2009年01月04日(日) 22時40分
「イスラエルが攻撃するほどハマス支持は強まる」(産経新聞)
【カイロ=村上大介】暗闇の中に浮かび上がる暗視ゴーグルをつけた歩兵と戦車部隊−。イスラエル軍が地上侵攻を開始した3日夜、パレスチナ自治区ガザ地区の夜空は戦車の砲撃で明るく照らし出され、激しい銃声に住民たちは眠れない夜を過ごした。
イスラエル軍は4日、ガザ地区を南北に貫通する幹線道路を真ん中で封鎖し、ガザを2つに分断、ロケット弾が発射されるガザ北部で重点的に軍事作戦を展開している。イスラム原理主義組織ハマスの戦闘員は迫撃砲などで応戦しているが、イスラエル軍はガザ市周辺にも迫っており、住民によると、4日午後には市南西部から銃声が聞こえているという。

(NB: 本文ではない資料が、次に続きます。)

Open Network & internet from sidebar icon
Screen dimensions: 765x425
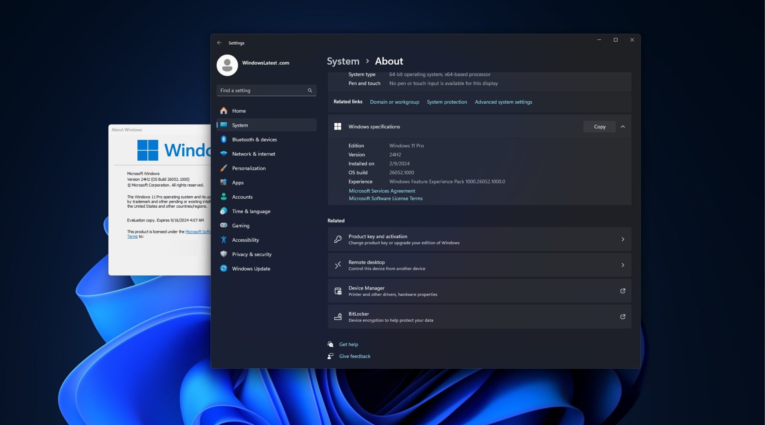[223, 153]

イスラエル軍が迫っているガザ市周辺部の住民の多くは中心部に向けて避難し、息を潜めている。ガザ市内の海岸沿いに住んでいたジャマル・ハラビーさん(40)は空爆で自宅アパートが半壊。海上封鎖にあたるイスラエル艦船が海からも砲撃してくることから、少し内陸にある妻の実家に避難した。電気が途絶えて3日たち、水道もほとんど出なくなった。親類が避難してくることから食糧も底を突きかけている。
「住民を人質に取るハマスのやり方には批判的だったが、いまは内部で争うときではない。イスラエルが攻撃すればするほど、住民のハマス支持は強まるばかり。奇妙な戦争だ」と電話の向こうで語った。
フランス通信(AFP)によると、イスラエル軍は、パレスチナのテレビやラジオの電波を乗っ取り、「ハマスの指導部よ、おまえたちのの命脈は尽きた」「ハマスの指導者は、あなたたちを前線に置き去りにして、自分たちだけトンネルに隠れている」といったメッセージを流し、心理戦も仕掛けている。